Material provided:
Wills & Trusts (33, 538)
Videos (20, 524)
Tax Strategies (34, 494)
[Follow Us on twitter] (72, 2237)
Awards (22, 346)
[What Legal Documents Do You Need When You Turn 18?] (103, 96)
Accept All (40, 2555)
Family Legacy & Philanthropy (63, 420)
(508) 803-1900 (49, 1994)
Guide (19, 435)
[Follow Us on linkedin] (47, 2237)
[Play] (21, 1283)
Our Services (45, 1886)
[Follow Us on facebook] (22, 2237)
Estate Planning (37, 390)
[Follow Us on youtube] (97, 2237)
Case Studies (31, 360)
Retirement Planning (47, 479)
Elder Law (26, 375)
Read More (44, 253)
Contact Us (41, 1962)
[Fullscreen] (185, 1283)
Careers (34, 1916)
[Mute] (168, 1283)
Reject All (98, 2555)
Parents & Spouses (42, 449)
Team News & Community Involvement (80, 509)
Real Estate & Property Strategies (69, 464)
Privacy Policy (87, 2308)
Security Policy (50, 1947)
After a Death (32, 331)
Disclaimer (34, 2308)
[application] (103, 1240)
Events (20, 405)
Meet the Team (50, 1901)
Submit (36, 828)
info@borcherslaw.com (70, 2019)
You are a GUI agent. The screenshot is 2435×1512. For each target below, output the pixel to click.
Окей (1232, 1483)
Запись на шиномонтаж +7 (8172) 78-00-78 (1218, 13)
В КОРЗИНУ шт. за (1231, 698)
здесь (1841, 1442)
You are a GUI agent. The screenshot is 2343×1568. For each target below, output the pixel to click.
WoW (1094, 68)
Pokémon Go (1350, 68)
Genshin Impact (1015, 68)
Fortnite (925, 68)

Exercise brief: Down to the last line, restate the records exactly.

Result of the task:
Wills & Trusts (33, 538)
Videos (20, 524)
Tax Strategies (34, 494)
[Follow Us on twitter] (72, 2237)
Awards (22, 346)
[What Legal Documents Do You Need When You Turn 18?] (103, 96)
Accept All (40, 2555)
Family Legacy & Philanthropy (63, 420)
(508) 803-1900 (49, 1994)
Guide (19, 435)
[Follow Us on linkedin] (47, 2237)
[Play] (21, 1283)
Our Services (45, 1886)
[Follow Us on facebook] (22, 2237)
Estate Planning (37, 390)
[Follow Us on youtube] (97, 2237)
Case Studies (31, 360)
Retirement Planning (47, 479)
Elder Law (26, 375)
Read More (44, 253)
Contact Us (41, 1962)
[Fullscreen] (185, 1283)
Careers (34, 1916)
[Mute] (168, 1283)
Reject All (98, 2555)
Parents & Spouses (42, 449)
Team News & Community Involvement (80, 509)
Real Estate & Property Strategies (69, 464)
Privacy Policy (87, 2308)
Security Policy (50, 1947)
After a Death (32, 331)
Disclaimer (34, 2308)
[application] (103, 1240)
Events (20, 405)
Meet the Team (50, 1901)
Submit (36, 828)
info@borcherslaw.com (70, 2019)
You are a GUI agent. The screenshot is 2435×1512. For each target below, output the pixel to click.
Окей (1232, 1483)
Запись на шиномонтаж +7 (8172) 78-00-78 (1218, 13)
В КОРЗИНУ шт. за (1231, 698)
здесь (1841, 1442)
You are a GUI agent. The screenshot is 2343×1568. For each target below, output the pixel to click.
WoW (1094, 68)
Pokémon Go (1350, 68)
Genshin Impact (1015, 68)
Fortnite (925, 68)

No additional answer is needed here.